The Consumer Financial Protection Bureau took a fresh approach to cracking down on auto lenders in a consent order released last week, citing First Investors Financial Services Group of Houston for failing to furnish accurate customer data to credit reporting agencies and ordering it to pay a $2.75 million fine.
Citing inaccurate data is a new angle for the CFPB, which has relied on allegations of pricing discrimination to corral auto lenders.
Specifically, the bureau said, First Investors Financial Services failed to correct known flaws in a vendor's computer system that furnished inaccurate customer data to credit reporting agencies. In one case, the bureau said, the faulty information made it look as if a customer was delinquent 11 times, when the customer was only delinquent twice.
Besides the fine, First Investors Financial Services must correct errors on consumers' credit reports, help consumers get free copies of their credit reports and rewrite its policies and procedures to make sure it furnishes accurate information to credit bureaus.
In a written statement last week, First Investors Financial Services said it accepted the consent order "to avoid the expense and business disruption associated with defending any lawsuit." It did not admit to any wrongdoing. The various problems cited by the CFPB affected 1 to 12 percent of First Investors Financial Services accounts, the company said.
In the consent order, announced Aug. 20, the CFPB cited the so-called Furnishers Rule. As the name implies, the Furnishers Rule governs how lenders furnish customer data to credit bureaus.
That "could be the first example of [the CFPB] going after an auto finance lender," citing the rule, said Ken Rojc, managing partner in charge of the auto finance group for Nisen & Elliott law firm in Chicago.
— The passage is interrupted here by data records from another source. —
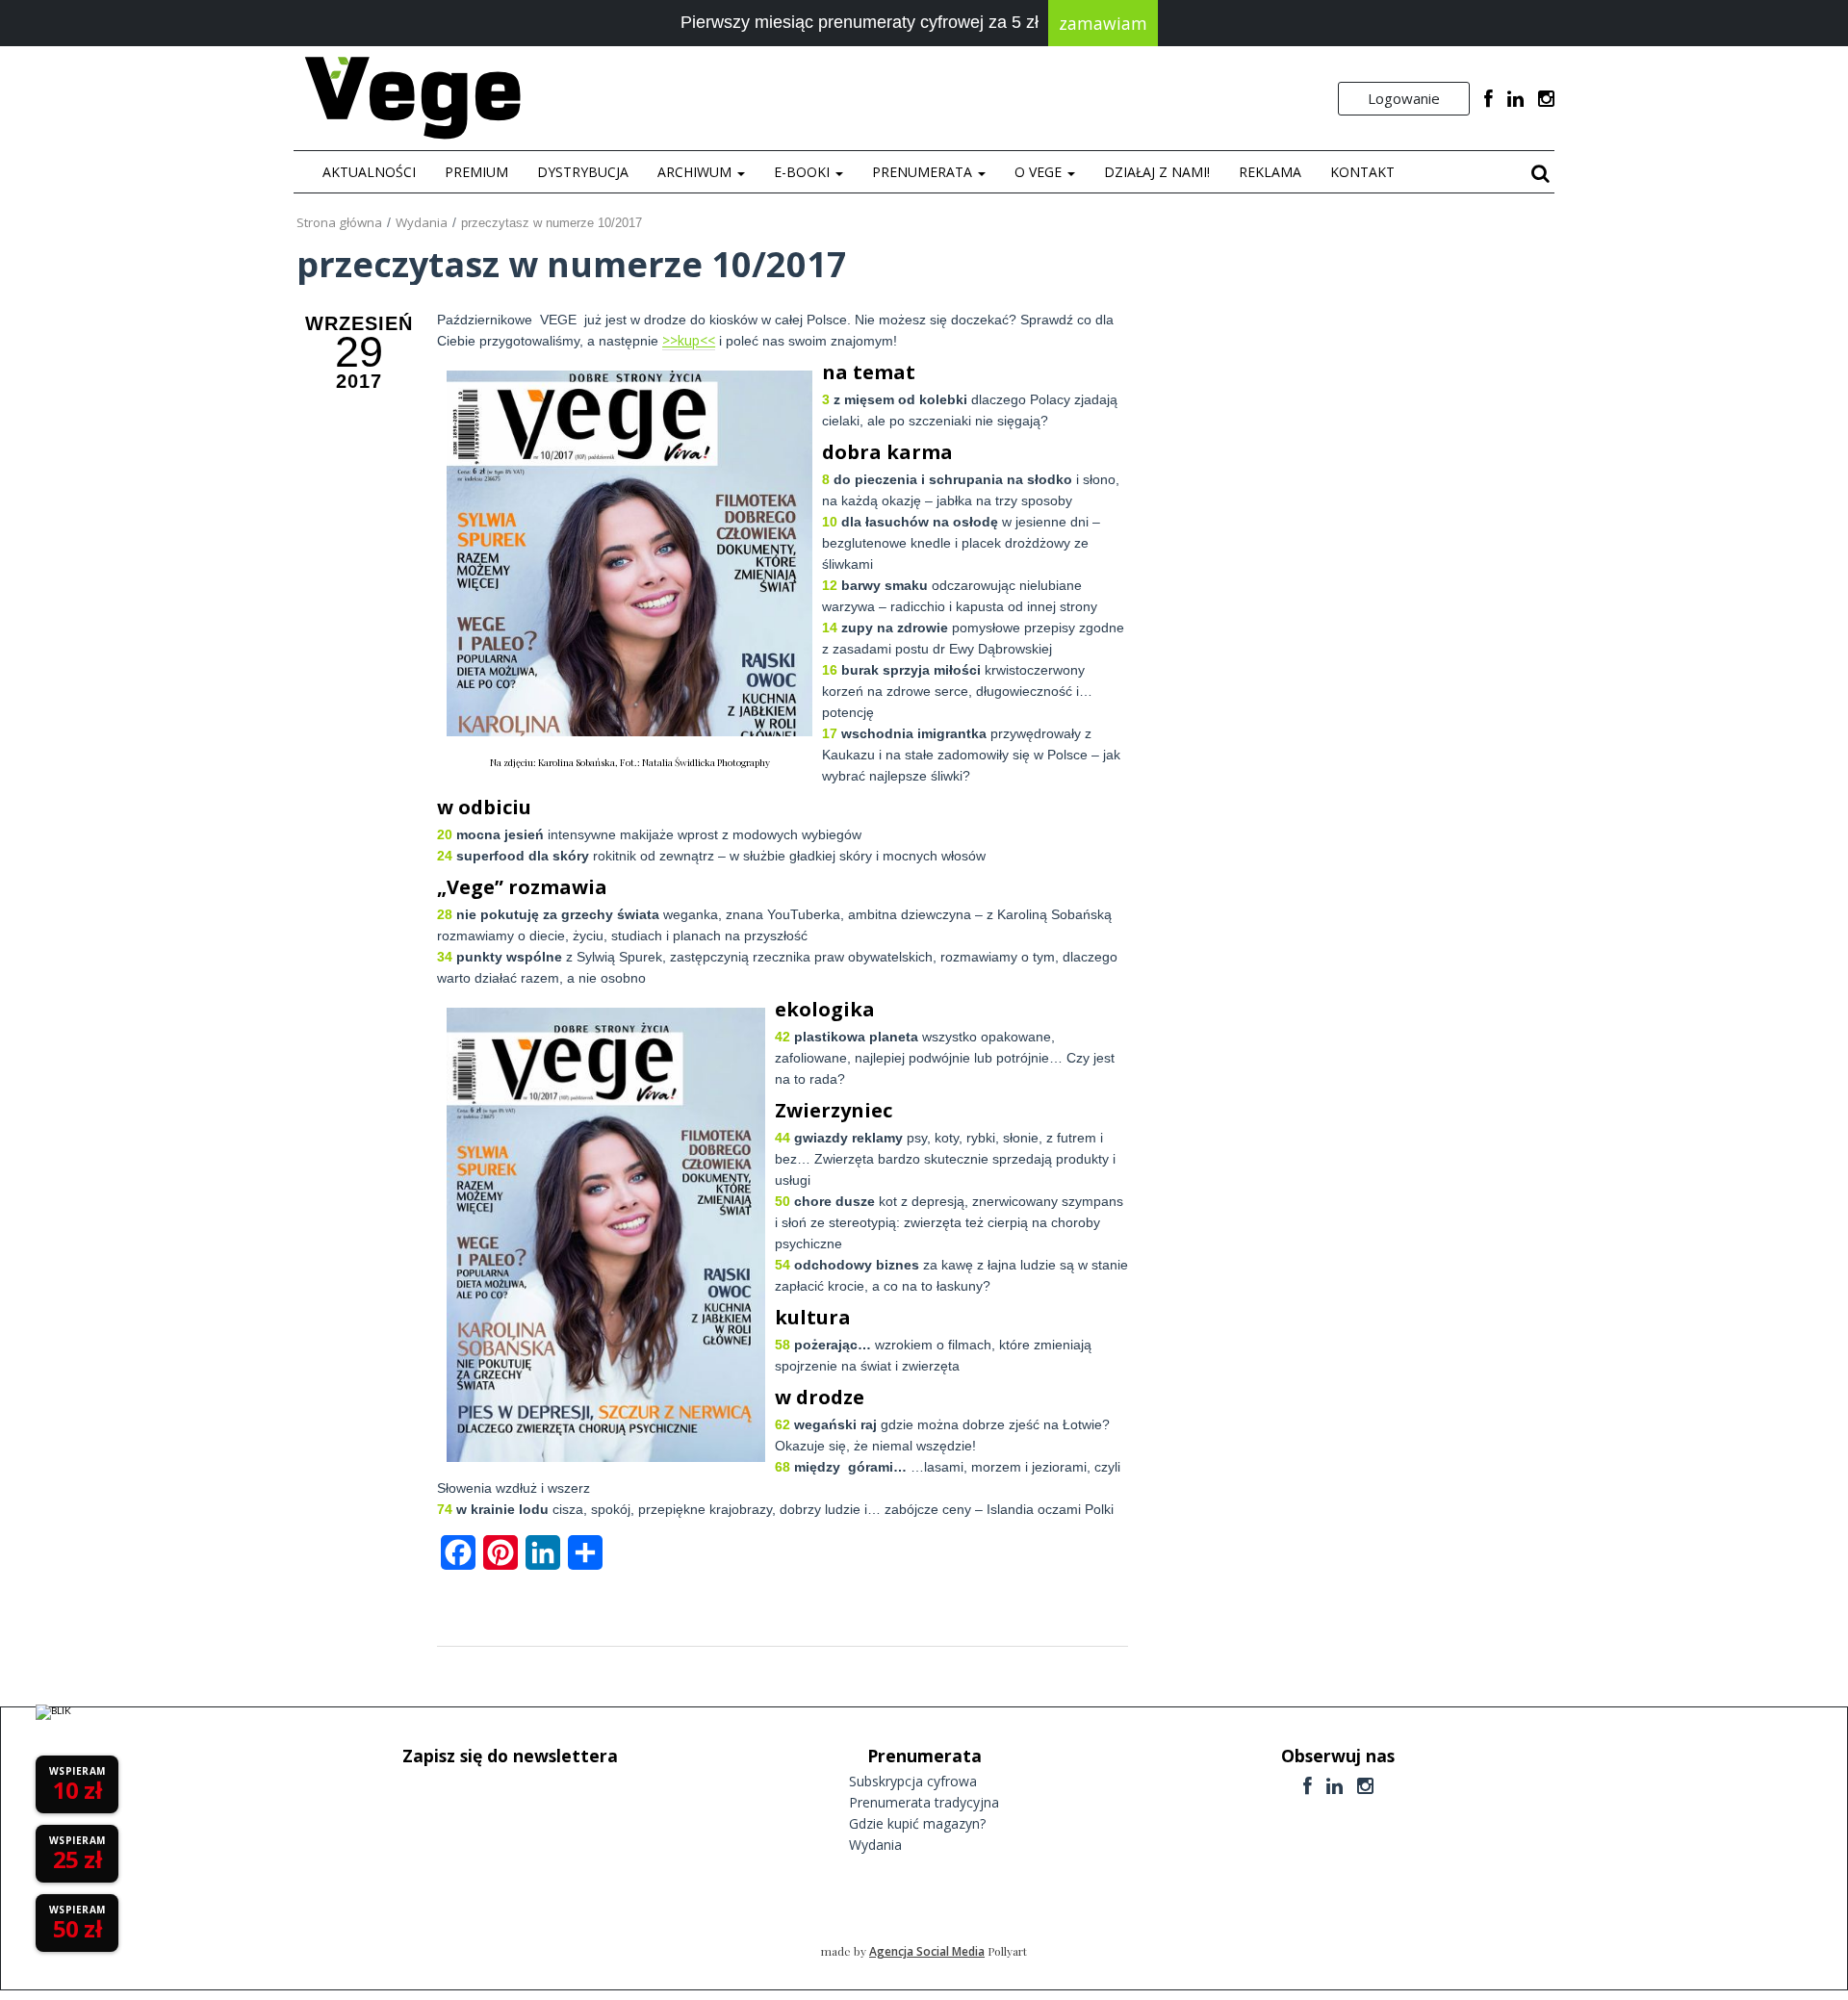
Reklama (1270, 172)
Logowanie (1404, 98)
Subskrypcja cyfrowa (913, 1781)
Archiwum (696, 172)
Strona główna (339, 222)
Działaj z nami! (1157, 172)
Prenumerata (924, 172)
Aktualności (369, 172)
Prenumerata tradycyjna (924, 1802)
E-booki (804, 172)
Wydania (422, 222)
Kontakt (1362, 172)
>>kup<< (688, 340)
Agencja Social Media (927, 1951)
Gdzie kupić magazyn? (917, 1823)
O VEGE (1039, 172)
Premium (476, 172)
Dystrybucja (583, 172)
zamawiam (1103, 23)
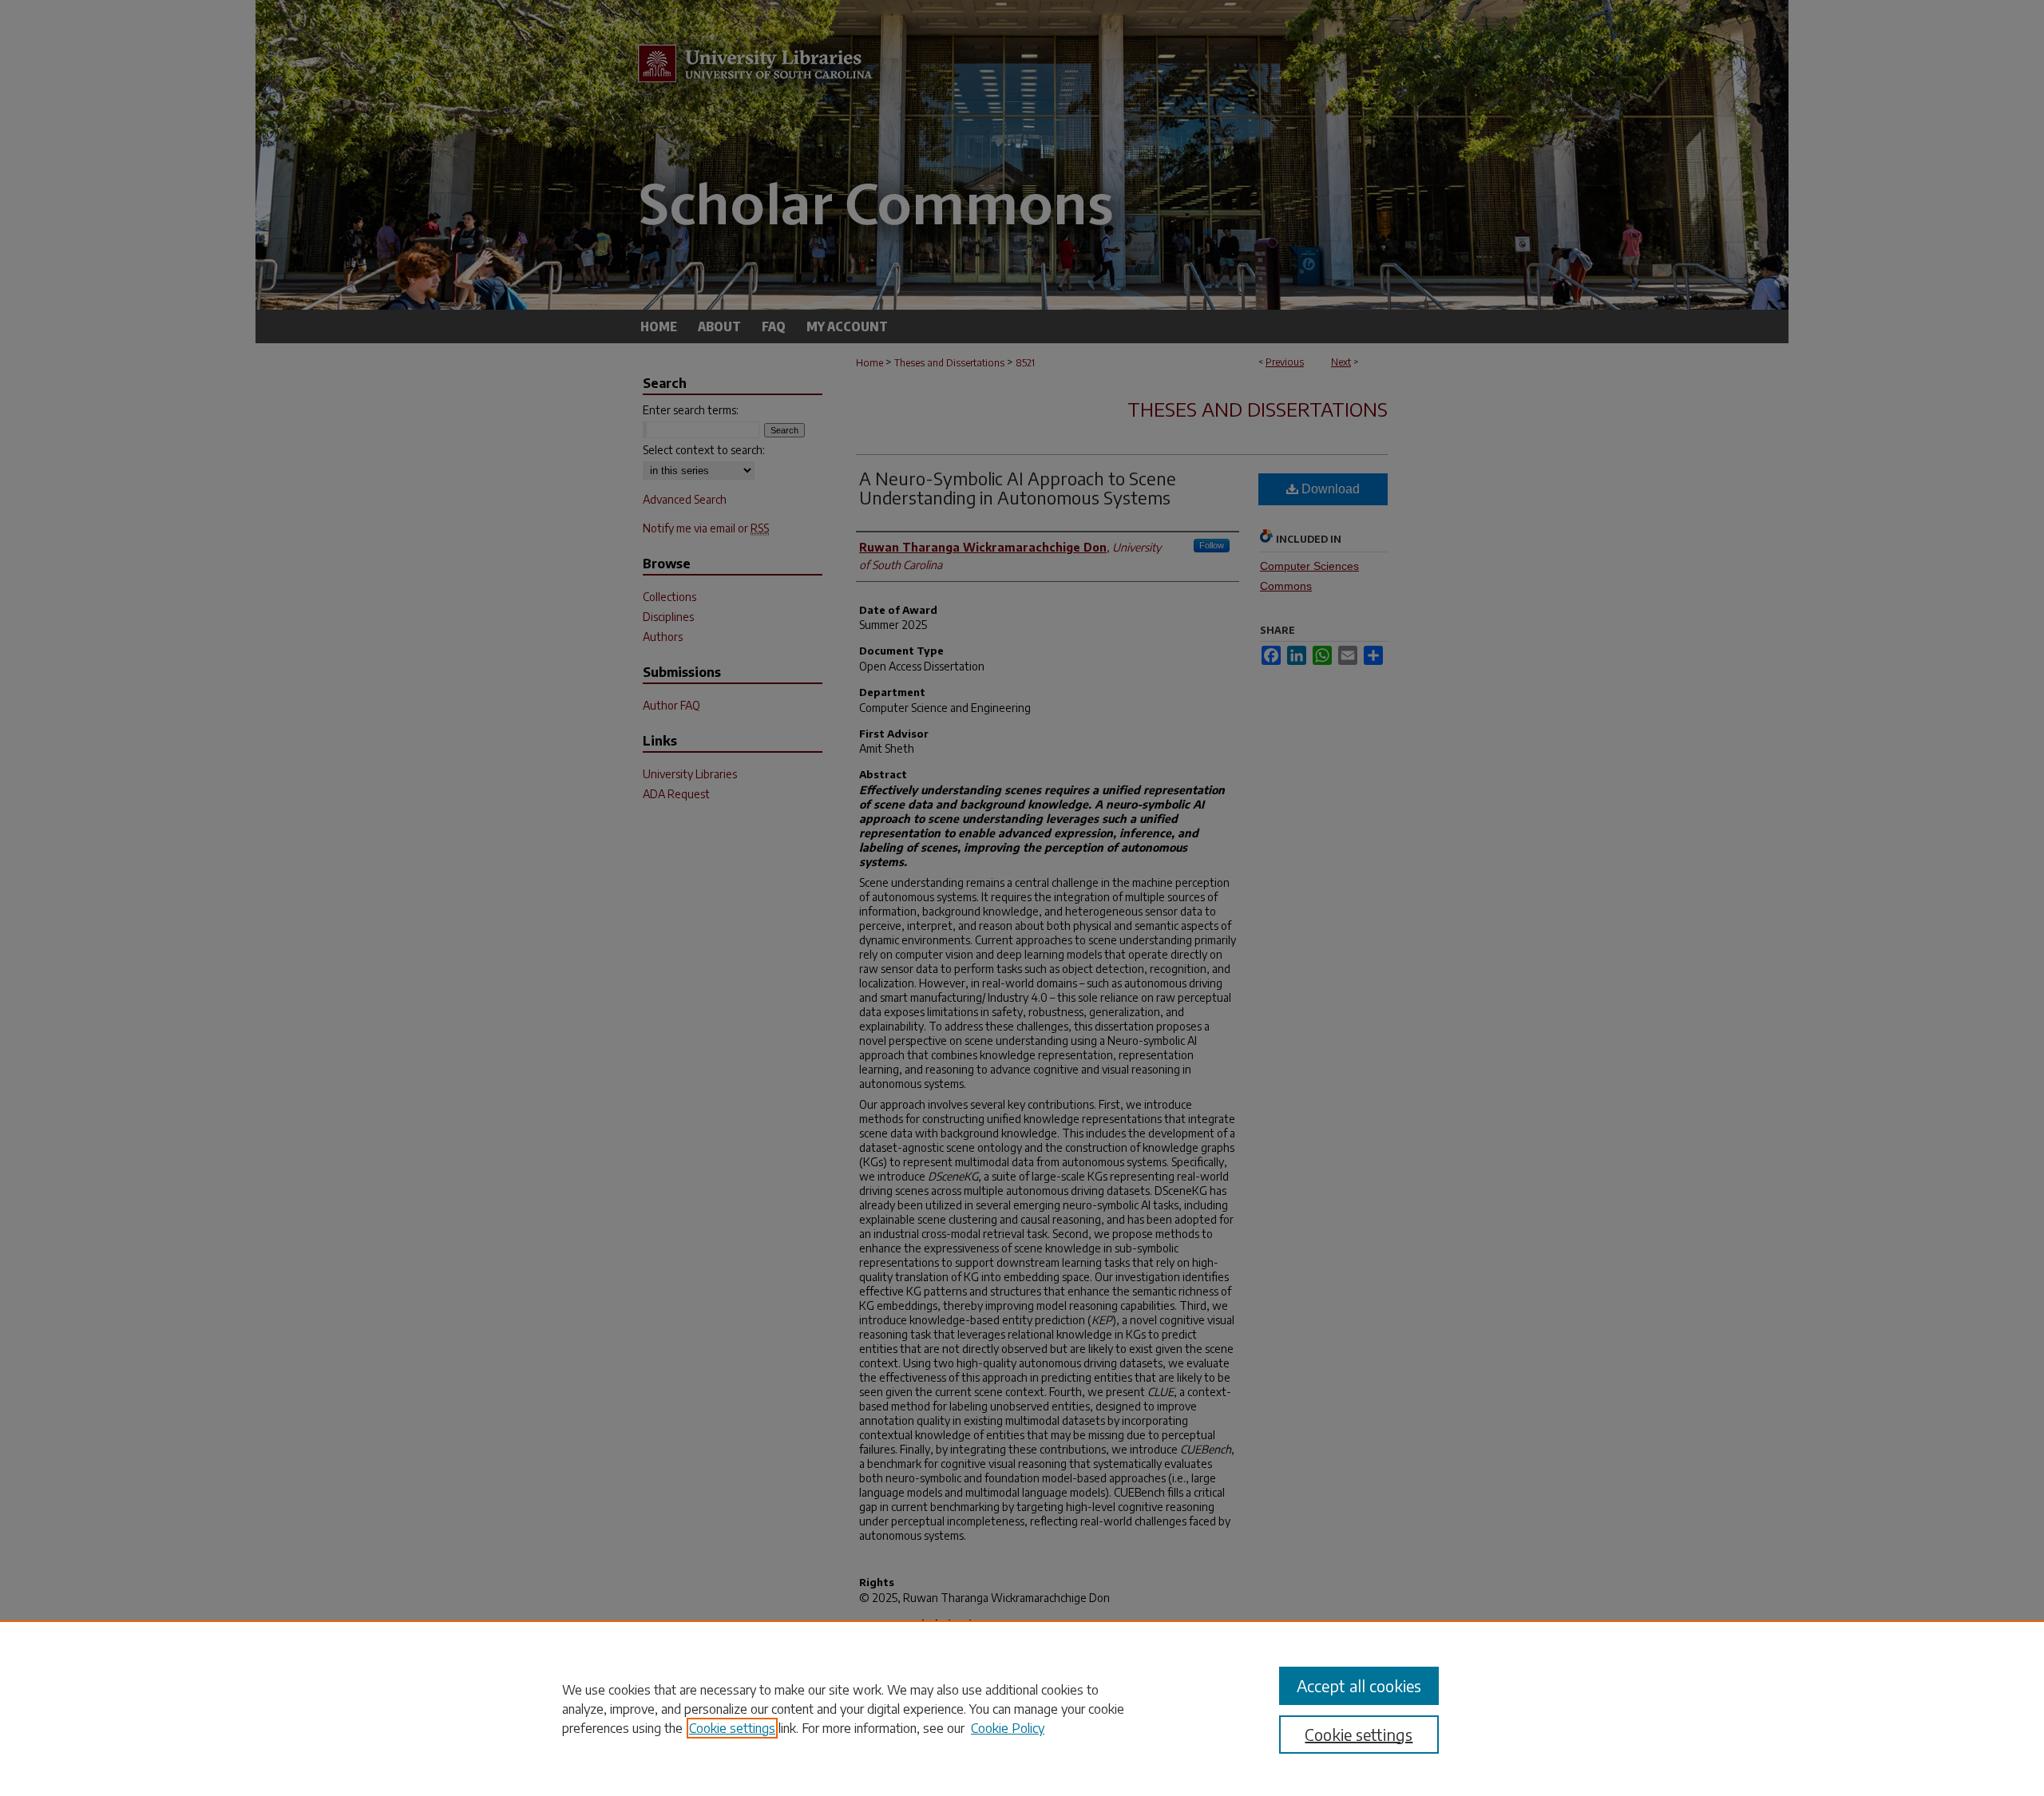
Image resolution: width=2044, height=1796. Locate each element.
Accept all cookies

In a separate case in May -- a consent order between the Federal Trade Commission and subprime auto lender Consumer Portfolio Services in Irvine, Calif. -- the FTC also cited the lender's responsibilities under the Furnishers Rule. The FTC ordered Consumer Portfolio to establish a "comprehensive data integrity program" to make sure its account information is correct and complete, including the information it furnishes to credit bureaus.
In contrast, previous CFPB consent orders in auto finance have been based on allegations of pricing discrimination against legally protected borrowers, such as minorities or women, or else misleading claims in the marketing of aftermarket F&I products, such as extended service contracts.
CFPB Director Richard Cordray said the consent order with First Investors Financial Services was meant to "send a signal" to companies that furnish information to credit bureaus: "You cannot pass the buck on this responsibility."
Without citing auto lenders specifically, the CFPB said it is investigating more cases concerning consumer data accuracy.